29 Ocak 2023 Pazar

SA10028/SD2667: Sıkıntı (Roman); 4. Bölüm-Cehennem 38

Sonsuz Ark/ Evrensel Çerçeveye Yolculuk

Cevval söze nasıl başlayacağını bilemiyordu. Ben, ‘Salon yalıtıldı mı arkadaşlar?’ diye sordum. ‘Evet!’ dedi gözlüklü ve siyah saçlı genç istihbaratçımız. ‘Ama sizi yalıtamadık!’

‘Kesinlikle!’ dedim. ‘İD ile geç vakte kadar terasta sohbet ettik. Ona uzun ve bıktırıcı vaazlarımı ikram ettim. Tabi, ötekilerin planlarını da bozmuş olduk, Allah muhafaza etti.’

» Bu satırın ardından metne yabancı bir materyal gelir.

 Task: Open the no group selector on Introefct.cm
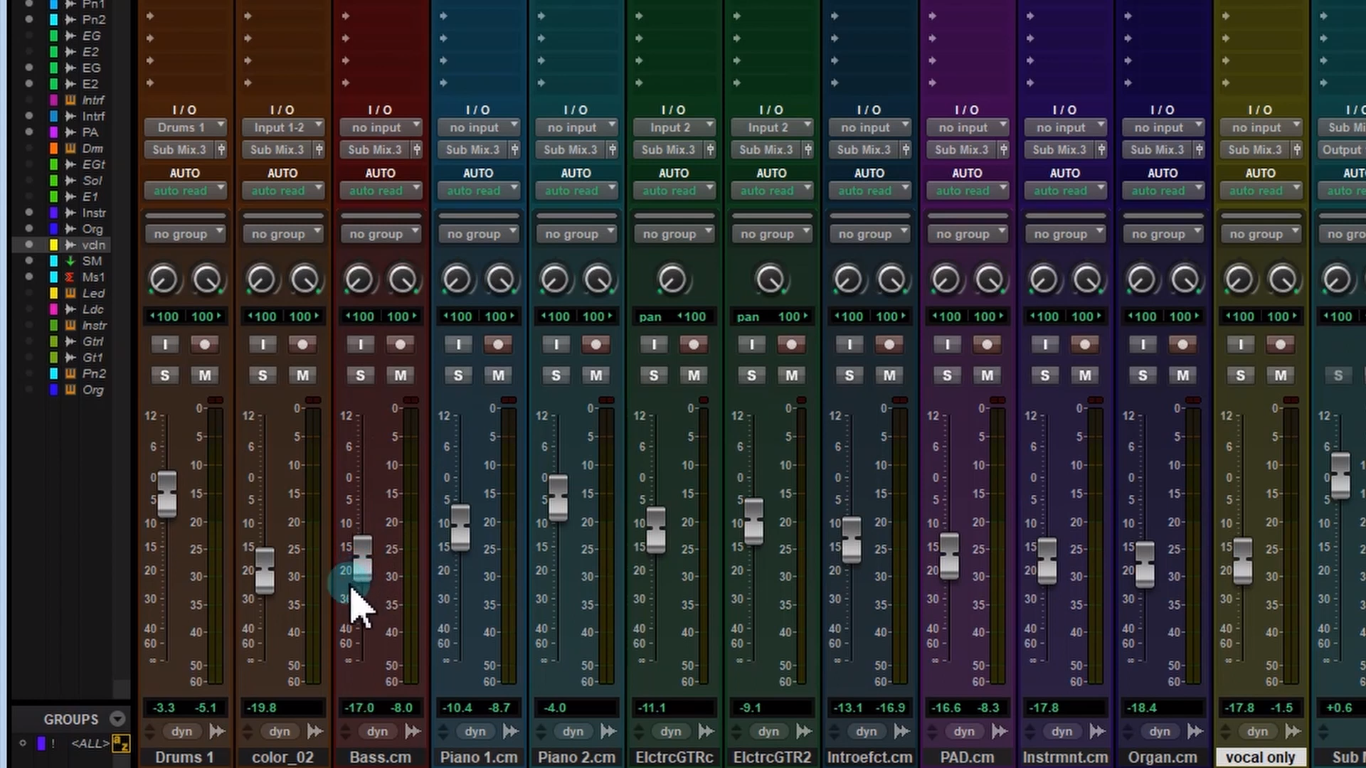click(x=868, y=233)
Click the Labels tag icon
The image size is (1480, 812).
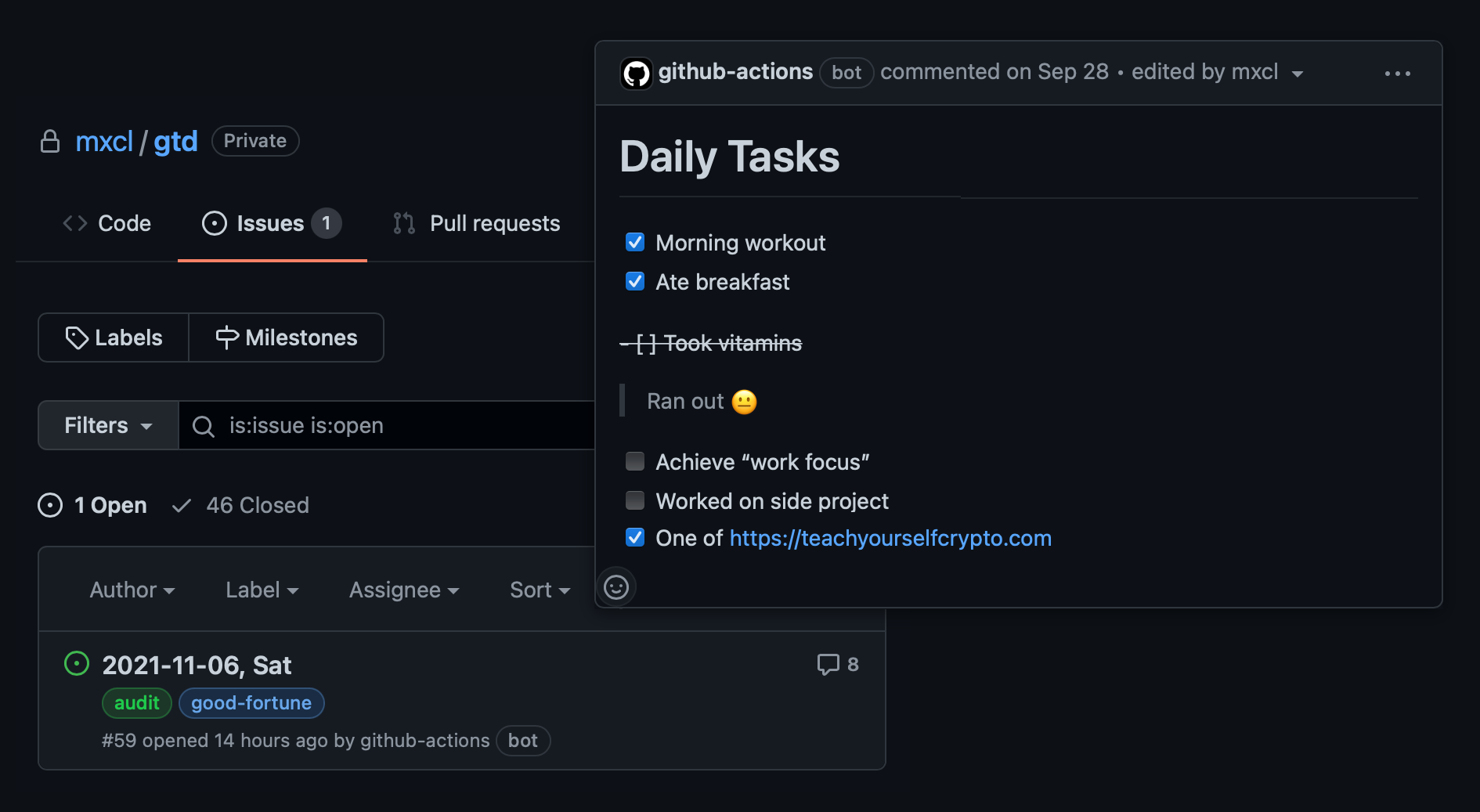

Cevval birden durdu ve bana baktı gözlerini kırpmadan. ‘Sana bir şey söylemem lazım!’ dedi. ‘Bizim ekipteki istihbaratçılardan biri az önce seninle konuşmamız gerektiğini söylemişti. Bahsettiğin hususla ilgili olabilir. Çalıştığımız salona gelmeni bu yüzden istemiştim. Sanırım normal olmayan bazı gelişmeler var. Sen ‘bal tuzağı’ndan bahsedince, endişelendim şimdi. Amerikalılardan her şey beklenir. Ne olmuş olabilir?’

Şaşırmamıştım. Cevval’in de bu tür şeylere alışmış olması gerekiyordu. ‘Amerikalılar için tuzak, şeytandan ödünç aldıkları bir yaşantı biçimi!’ dedim serinkanlı bir sesle. ‘Gece kapıma gönderdikleri kadınla sonuç alamadıklarına göre vazgeçmiş olamazlar, muhtemelen şantaj yapacak bir şeyler bulmuşlardır, bizim istihbaratçılar da bunu tespit etmişlerdir.’

‘Salona çıkalım o halde hemen!’ dedi Cevval telaşla.

‘Bize iki tane de çay al Cevval!’ dedim suyumu içerken. ‘Abdestinden emin olanın namazından şüphesi olmaz, telaşa gerek yok; olan olmuş, biten bitmiştir. Bize düşen olanın olduğu gibi, bitenin bittiği gibi bilinmesini sağlamak. Olanı ve biteni çarpıtmakla meşgullerdir şimdi, biz onların olmasını istediği gibi oldurmadık ve bitirmedik. Kuyruk acıları büyük; bedel ödetmeye de kararlılar. Her işim ve işlemim açık, herkesin gözlerinin önündeyim ve düşündüklerimi olduğu gibi söylüyorum.’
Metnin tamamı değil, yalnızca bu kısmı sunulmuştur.